While liberals and conservatives alike might be victimized by doxxing, individuals from historically marginalized backgrounds bear the brunt of the security concern. Thirty-five percent of Americans who report online harassment attribute it to their race, religion, gender, or sexual identity. In “Gamergate,” a watershed moment of gender-based cyberharassment, several women in the video game industry were doxxed, hacked, and threatened with rape and murder, forcing them to flee their homes. In another devastating example, online vigilantes on Reddit speculated that a missing Indian-American student at Brown University, Sunil Tripathi, was one of the Boston Marathon bombers after the FBI released grainy surveillance video of the attack. His information was doxxed, his home was flanked by news vans, and his family members’ cell phones were barraged with calls from strangers demanding justice. A week later, police found Tripathi’s body near India Point Park in the Seekonk River. Unbeknownst to both his family and Reddit users, Tripathi had committed suicide prior to the accusations.

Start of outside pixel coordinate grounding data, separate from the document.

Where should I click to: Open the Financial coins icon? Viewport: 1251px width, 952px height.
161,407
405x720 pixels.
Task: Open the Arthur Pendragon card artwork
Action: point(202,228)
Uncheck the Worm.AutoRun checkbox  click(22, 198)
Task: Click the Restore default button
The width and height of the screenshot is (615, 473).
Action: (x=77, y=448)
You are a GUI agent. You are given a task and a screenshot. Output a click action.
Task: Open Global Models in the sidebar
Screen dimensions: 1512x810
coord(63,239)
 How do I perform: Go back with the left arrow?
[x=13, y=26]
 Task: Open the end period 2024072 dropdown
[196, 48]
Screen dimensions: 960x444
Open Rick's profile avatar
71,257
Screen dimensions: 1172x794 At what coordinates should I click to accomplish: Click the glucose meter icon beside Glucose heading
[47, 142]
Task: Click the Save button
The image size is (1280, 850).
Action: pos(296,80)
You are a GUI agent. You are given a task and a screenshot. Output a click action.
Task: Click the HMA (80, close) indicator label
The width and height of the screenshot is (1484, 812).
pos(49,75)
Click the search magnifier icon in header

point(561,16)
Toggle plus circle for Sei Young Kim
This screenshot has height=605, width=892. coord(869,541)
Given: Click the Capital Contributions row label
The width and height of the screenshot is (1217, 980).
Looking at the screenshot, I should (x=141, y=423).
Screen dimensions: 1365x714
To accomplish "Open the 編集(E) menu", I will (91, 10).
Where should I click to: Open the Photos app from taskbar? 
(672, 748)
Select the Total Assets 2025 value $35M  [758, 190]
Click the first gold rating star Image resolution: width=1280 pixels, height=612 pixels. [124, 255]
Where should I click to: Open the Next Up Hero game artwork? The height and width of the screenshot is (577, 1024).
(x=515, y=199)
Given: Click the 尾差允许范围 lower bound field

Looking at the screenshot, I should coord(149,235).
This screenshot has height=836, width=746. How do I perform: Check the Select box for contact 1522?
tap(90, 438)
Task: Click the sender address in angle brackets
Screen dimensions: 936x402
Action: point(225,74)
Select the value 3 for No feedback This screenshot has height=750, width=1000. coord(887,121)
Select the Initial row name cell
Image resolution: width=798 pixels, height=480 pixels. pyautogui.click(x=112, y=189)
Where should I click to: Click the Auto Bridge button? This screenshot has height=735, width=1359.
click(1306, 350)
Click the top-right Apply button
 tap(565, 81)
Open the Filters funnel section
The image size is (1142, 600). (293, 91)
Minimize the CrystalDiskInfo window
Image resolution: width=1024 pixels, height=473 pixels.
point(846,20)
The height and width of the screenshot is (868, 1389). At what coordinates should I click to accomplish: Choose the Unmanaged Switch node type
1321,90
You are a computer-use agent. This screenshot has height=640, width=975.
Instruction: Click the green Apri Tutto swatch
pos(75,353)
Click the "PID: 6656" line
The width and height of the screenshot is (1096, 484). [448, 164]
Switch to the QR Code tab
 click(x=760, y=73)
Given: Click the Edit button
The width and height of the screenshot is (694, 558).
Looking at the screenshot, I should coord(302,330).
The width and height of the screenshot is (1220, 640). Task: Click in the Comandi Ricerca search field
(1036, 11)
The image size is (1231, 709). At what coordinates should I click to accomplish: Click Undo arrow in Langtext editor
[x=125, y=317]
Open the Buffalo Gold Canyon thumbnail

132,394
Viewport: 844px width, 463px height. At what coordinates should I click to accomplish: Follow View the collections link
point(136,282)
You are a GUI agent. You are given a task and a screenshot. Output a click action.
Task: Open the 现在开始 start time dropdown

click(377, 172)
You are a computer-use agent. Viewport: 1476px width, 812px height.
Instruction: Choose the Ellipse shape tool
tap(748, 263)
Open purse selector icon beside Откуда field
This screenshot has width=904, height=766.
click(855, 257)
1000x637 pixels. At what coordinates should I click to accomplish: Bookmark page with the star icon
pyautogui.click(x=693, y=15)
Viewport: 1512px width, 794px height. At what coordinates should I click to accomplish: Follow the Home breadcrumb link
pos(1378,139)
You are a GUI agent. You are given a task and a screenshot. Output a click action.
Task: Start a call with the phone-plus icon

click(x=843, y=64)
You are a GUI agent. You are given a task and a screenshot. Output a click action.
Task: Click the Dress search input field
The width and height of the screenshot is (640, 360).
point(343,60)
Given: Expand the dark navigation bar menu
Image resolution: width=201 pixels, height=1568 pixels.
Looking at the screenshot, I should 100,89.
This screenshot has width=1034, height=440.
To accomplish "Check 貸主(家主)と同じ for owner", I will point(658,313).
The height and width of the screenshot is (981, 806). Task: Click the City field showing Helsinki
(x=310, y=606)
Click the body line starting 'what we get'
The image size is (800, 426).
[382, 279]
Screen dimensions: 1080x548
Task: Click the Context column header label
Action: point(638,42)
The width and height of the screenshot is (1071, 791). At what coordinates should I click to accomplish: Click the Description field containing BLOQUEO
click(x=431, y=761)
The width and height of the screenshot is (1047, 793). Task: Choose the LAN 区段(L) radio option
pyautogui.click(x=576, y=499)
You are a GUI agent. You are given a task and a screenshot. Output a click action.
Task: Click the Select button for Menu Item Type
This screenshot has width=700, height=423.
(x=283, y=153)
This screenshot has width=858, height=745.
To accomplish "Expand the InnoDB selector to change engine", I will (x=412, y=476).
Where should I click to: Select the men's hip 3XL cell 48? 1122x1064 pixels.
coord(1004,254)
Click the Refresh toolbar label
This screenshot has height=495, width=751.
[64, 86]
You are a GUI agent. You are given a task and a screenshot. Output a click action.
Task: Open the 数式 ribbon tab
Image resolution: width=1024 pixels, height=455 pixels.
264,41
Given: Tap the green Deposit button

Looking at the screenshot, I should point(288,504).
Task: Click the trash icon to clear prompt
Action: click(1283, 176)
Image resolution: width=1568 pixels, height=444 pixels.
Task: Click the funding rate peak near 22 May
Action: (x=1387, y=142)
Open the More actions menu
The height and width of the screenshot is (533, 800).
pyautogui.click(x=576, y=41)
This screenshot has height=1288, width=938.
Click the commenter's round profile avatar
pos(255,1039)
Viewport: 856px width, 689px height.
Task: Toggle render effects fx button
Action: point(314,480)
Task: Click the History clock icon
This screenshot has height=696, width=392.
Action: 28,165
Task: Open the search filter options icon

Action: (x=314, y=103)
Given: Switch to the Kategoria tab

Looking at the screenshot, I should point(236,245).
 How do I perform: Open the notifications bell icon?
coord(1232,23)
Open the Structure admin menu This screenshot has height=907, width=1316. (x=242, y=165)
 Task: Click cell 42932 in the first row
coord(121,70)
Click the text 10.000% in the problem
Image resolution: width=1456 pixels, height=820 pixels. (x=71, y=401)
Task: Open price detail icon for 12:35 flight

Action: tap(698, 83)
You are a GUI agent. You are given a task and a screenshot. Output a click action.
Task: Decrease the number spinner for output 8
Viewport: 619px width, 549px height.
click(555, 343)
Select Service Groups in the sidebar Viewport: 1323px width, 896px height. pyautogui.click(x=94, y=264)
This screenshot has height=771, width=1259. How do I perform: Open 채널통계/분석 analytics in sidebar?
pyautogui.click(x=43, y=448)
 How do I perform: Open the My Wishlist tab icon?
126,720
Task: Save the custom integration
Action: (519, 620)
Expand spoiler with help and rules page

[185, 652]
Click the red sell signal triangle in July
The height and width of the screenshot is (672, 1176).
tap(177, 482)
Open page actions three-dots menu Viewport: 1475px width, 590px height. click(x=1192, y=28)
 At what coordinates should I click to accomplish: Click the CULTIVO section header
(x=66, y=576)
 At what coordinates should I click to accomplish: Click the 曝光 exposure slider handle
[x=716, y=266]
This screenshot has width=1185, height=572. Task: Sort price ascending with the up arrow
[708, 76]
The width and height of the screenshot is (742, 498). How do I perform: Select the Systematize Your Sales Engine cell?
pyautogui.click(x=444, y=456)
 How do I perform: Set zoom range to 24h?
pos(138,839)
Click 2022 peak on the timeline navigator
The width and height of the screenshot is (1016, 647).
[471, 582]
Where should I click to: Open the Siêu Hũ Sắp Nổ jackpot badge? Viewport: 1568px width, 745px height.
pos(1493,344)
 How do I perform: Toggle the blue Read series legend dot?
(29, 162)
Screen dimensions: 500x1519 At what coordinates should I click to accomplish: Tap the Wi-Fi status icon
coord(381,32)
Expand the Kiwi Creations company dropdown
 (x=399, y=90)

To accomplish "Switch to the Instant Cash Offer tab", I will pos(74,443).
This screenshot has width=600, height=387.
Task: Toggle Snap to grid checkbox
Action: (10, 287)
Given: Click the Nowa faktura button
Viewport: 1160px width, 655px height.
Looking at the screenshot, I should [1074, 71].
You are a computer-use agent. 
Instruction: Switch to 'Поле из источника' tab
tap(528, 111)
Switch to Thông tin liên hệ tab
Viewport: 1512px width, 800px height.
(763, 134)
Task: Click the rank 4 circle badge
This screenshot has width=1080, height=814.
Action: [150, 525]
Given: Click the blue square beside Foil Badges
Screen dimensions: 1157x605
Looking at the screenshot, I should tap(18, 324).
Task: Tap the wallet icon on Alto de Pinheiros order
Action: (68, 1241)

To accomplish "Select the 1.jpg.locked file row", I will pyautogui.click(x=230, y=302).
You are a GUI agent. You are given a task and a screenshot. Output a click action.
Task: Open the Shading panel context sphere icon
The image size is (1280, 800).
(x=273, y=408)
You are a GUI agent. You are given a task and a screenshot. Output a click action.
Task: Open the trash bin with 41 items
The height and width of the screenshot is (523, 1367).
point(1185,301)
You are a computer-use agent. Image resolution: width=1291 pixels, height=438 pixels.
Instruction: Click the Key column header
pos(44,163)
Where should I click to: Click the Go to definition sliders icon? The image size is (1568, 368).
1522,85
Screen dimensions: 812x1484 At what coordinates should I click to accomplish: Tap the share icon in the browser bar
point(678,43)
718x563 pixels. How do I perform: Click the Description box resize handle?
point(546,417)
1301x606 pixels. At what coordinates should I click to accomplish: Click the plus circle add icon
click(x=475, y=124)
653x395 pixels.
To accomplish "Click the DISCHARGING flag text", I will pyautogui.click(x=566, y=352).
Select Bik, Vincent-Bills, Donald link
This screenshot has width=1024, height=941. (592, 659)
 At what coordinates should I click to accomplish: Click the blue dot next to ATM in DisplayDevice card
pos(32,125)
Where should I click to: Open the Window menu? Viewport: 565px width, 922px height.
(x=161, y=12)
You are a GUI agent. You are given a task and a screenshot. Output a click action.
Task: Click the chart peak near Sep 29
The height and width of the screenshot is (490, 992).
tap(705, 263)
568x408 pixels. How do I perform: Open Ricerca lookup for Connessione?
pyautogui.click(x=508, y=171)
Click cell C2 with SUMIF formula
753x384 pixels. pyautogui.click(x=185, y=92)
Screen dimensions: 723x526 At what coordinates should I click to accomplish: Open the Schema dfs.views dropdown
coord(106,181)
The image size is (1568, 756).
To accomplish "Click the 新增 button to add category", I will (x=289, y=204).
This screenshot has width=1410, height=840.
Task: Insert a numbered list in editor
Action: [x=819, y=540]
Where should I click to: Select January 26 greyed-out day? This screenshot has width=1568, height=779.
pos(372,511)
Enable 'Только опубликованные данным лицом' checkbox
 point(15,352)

Doxxing, however, is not to be conflated with using the internet as a measure of accountability. The sleuthing prowess of the internet can undoubtedly be harnessed for good: After domestic terrorists besieged the US Capitol in January, the FBI relied on the public to help identify individuals who participated. The unprecedented connectivity of users on social media allowed for the rapid collection of rioters, names, hometowns, and workplaces. Several individuals lost their jobs, with employers quick to release statements condemning the violence and distancing themselves from the mire. Anti-doxxing initiatives do not have to sacrifice this potential.

Indeed, the goal of anti-doxxing legislation should not be to “cancel” cancel culture, but rather to implement legal safeguards that distinguish between information shared for transparency or accountability reasons and information shared as a result of malicious intent. Congress has been slow to consider legislation banning doxxing, consistent with its general pace and approach to issues of online policy.

Given the limited purview of Congress’s authority on state matters, the push for anti-doxxing laws will likely need to come from state legislatures. In January 2021, Nebraska State Senator Adam Morfeld introduced legislation that would criminalize the posting of identifying information with the intent of promoting or participating in the bodily injury, stalking, or death of the victim, or that which is perpetrated with “reckless disregard” for such potential harm. In addition to the provisions included in the Nebraska bill, prospective laws should distinguish between the release of public versus private information. For example, the law should not protect someone who posts racist epithets on a public Twitter account from having his or her name reposted. However, the law might prohibit the publication of his children’s names, schools, and addresses, which are likely to have been obtained illicitly. Such boundaries are admittedly nebulous, especially when the resulting harm is economic or psychological in nature. However, such laws would make doxxing akin to free speech or libel matters, allowing courts to adjudicate disputes that arise over intent and method.

The cancel culture war, waged most fiercely in the trenches of the internet, is only just beginning. Amidst a national reckoning on anti-Black racism, a misinformation maelstrom that brought the US Capitol to its knees, and a deepening partisan rift, the desire to hold people accountable will and should be part of our discourse. Nevertheless, we must seriously pause and evaluate what it would mean to unleash digital detectives to hunt for the most private and vulnerable pieces of people’s lives in an effort to punish perceived wrongs—and consider whether such retributive “justice” is even justice at all.